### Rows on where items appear
####################

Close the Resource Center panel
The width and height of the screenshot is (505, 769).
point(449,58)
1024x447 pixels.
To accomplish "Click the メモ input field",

####################

### WHAT THE EXERCISE ASKS
Can you put every one of these rows into a numbered list and leave out any blank lines?

### REPLY TO THE TASK
1. Close the Resource Center panel
2. The width and height of the screenshot is (505, 769).
3. point(449,58)
4. 1024x447 pixels.
5. To accomplish "Click the メモ input field",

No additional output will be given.